May 02, 2006
Warm Ice Caps and Warmed-over Ideas
Though today’s theoretical frameworks have encouraged impressive
technical feats, they continually discourage scientific
discovery. Spectacular images and data from space are a mark of
technical proficiency, but a larger field of theoretical
possibilities can no longer be ignored.
The caption to this sequence of time-lapse images of
trenches on Mars’ south polar cap explains:
“Each year that Mars Global Surveyor has been in
orbit, the landforms of the south polar residual cap have gotten
smaller, and the carbon dioxide removed from the cap has not been
re-deposited. The implication is that Mars presently has a warm (and
possibly warming) climate, with new carbon dioxide going into the
atmosphere every year. The other implication is that, at some time
in the not-too-distant past, the planet had a colder climate, so
that the layers of carbon dioxide could be deposited in the first
place. If one takes the rate of scarp retreat and projects it
backwards to fill in all of the pits and troughs with the carbon
dioxide that has been removed from them, one finds that the colder
climate might only have occurred a few centuries to a few tens of
thousands of years ago. This kind of time scale is not unlike that
of the climate changes that have been recorded on Earth....”
That the trenches are getting wider because Mars is
getting warmer is a familiar assumption. That an increase in carbon
dioxide will cause an increase in climatic temperature is another
familiar assumption. The trouble with familiar assumptions is that
they seem too true to doubt.
Mars may well be getting warmer, but the first
assumption ignores the unfamiliar discovery that plasma is prevalent
in the solar system and that it has extensive electrical properties.
What else besides global warming might widen the trenches? We’ve
mentioned the
electrical connection in previous Pictures of the Day.

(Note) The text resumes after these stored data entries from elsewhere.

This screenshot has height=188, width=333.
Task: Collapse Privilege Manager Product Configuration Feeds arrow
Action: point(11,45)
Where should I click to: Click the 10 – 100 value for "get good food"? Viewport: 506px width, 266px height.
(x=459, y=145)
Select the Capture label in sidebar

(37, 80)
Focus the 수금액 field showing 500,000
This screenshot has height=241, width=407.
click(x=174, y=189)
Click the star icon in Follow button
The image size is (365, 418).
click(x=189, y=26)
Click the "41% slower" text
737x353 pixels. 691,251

And Mars may well be getting more carbon dioxide in
its thin atmosphere, but the second assumption ignores the
unfamiliar discovery that trapping heat in an atmosphere requires
stopping convection, as with the glass in a greenhouse, rather than
increasing the opacity of the air (which is the effect of increasing
carbon dioxide).
Familiar assumptions are useful. They allow you to
get on with your daily routine. If you questioned every assumption,
you wouldn’t be able to tie your shoelaces in the morning. “We
already have an explanation” is the motto of the technician, whose
goal is to accomplish the task at hand.
Science is not—or at least should not be—technique. The goal of
science is not apply in different ways what has already been
discovered but to discover something new. The motto of the scientist
should be “What else could it be?”
A number of critics—the late Fred Hoyle among
them—have noticed and lamented that the technical success and
fecundity of the space programs have been at the expense of
scientific discovery. Compared with the wide-ranging thought of
prior times, the Age of NASA has brought a culture of conformity to
science, a monoculture of theory that, like a genetically engineered
cornfield, has killed off all the weeds. What is good (or at least
efficient) for a cornfield marks the end of science and the
beginning of a pseudo-religion of One Truth.

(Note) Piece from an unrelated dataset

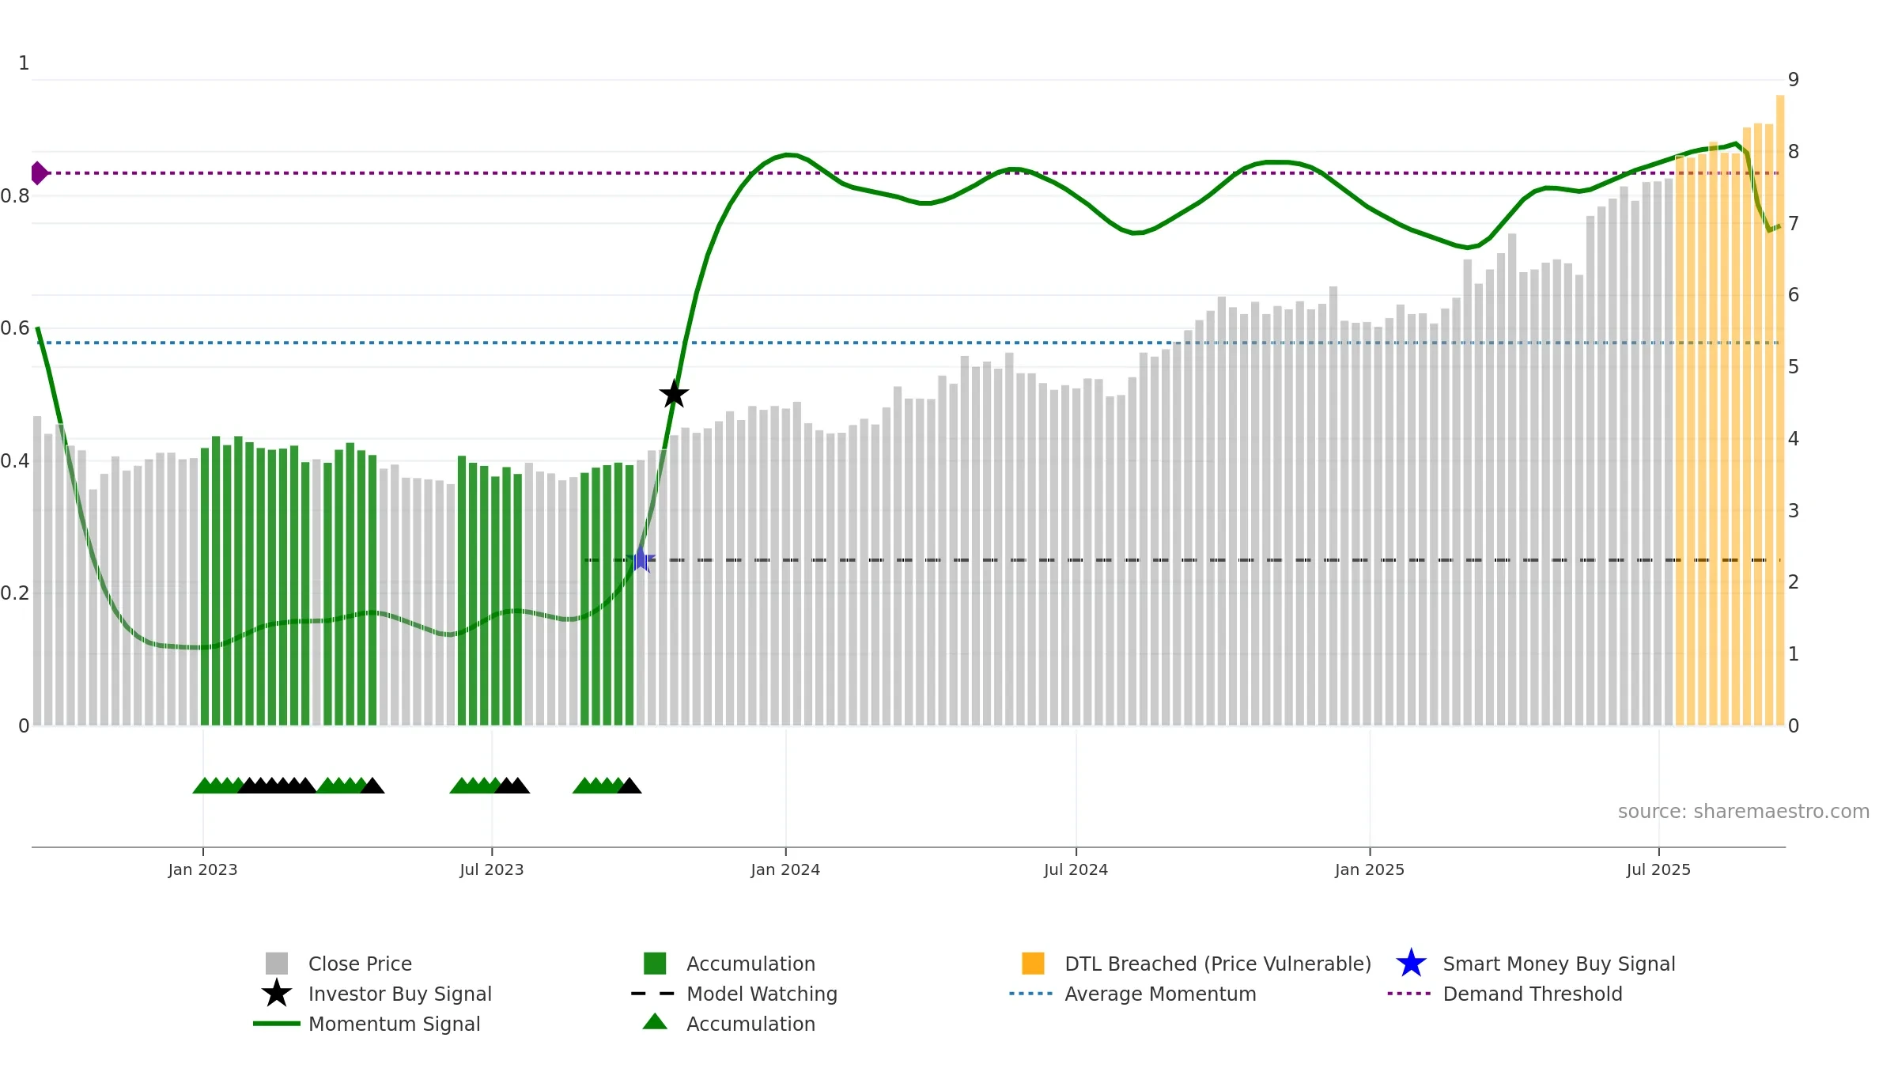The image size is (1898, 1068).
Task: Click the first accumulation triangle near Jan 2023
Action: click(204, 786)

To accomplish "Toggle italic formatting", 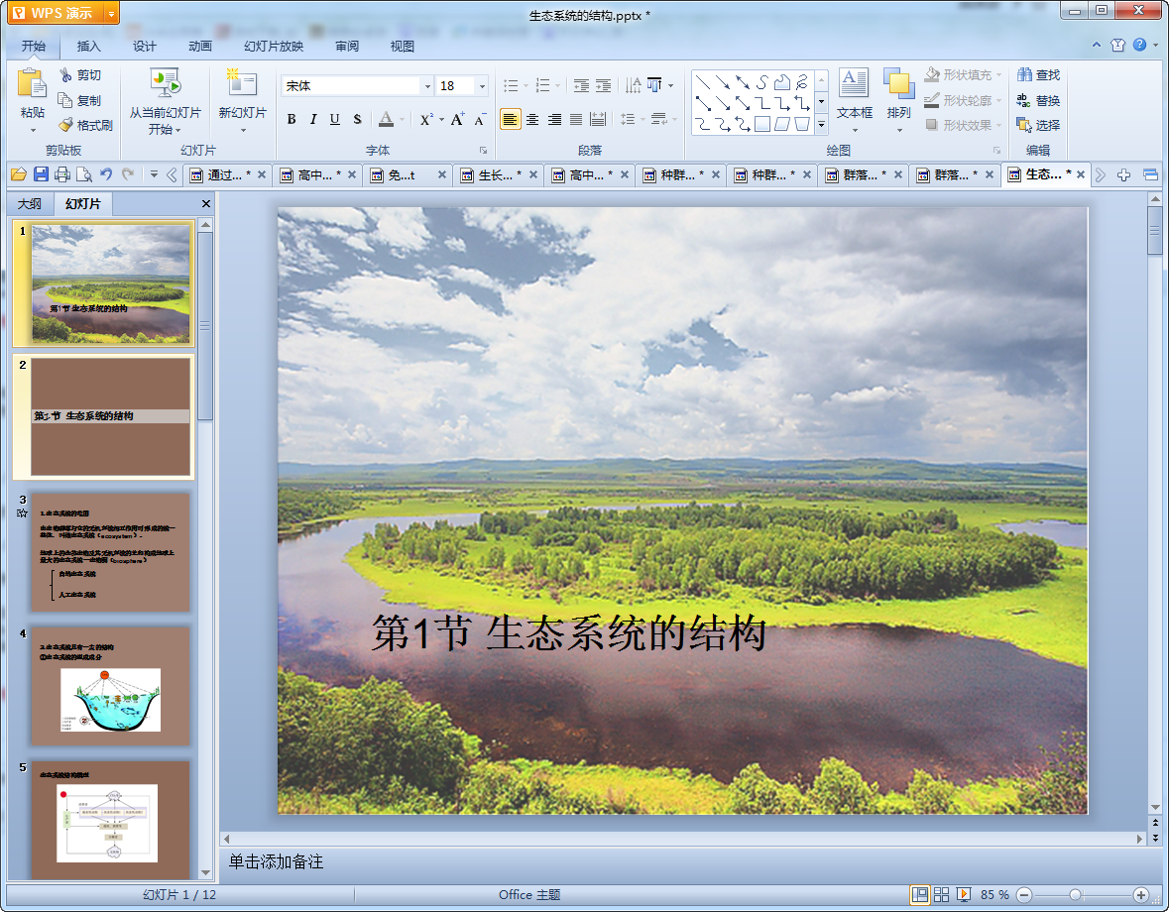I will [x=313, y=119].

Space-age images and data have
consistently contradicted technical expectations. Yet the scientific
reports and analyses stand out in their
non-scientific failure to ask “What else could it be?” Taking plasma
into account, it could be something else entirely.
Mars’ plasma sheath appears to connect directly to
the surface with many small, filamentary Birkeland currents in the
dark discharge mode. The condition is similar to that of
Jupiter's moon Io but at a lower power level.

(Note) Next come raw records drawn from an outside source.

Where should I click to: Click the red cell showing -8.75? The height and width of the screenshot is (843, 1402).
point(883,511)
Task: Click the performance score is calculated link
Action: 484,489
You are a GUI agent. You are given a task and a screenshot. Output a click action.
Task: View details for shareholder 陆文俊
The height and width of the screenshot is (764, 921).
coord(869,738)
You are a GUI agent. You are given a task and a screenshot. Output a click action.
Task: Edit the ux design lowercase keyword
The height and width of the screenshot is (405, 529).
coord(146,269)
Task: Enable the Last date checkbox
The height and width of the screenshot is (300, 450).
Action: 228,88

Miles-high dust devils—electric vortices—scorch the
landscape. Lichtenberg patterns, characteristic of lightning
strikes, appear burned into the soil around
new craters. In this view, the widening of the polar trenches is
an expected feature of cathode sputtering, which occurs around the
edges
of circular depressions and other prominent relief being etched by electrical
discharge machining.
Another intriguing “what else” arises in response to the
“retrocalculation” that the erosion of the ice cap may have begun
only “a few centuries to a few tens of thousands of years ago.” This
time span is similar to that estimated for the occurrence of the plasma
instabilities around Earth that were recorded in
petroglyphs. In view of the ancient testimony connecting
Mars
to such a time of instability, the “global warming” of both
Earth and Mars may stem from the same interplanetary event.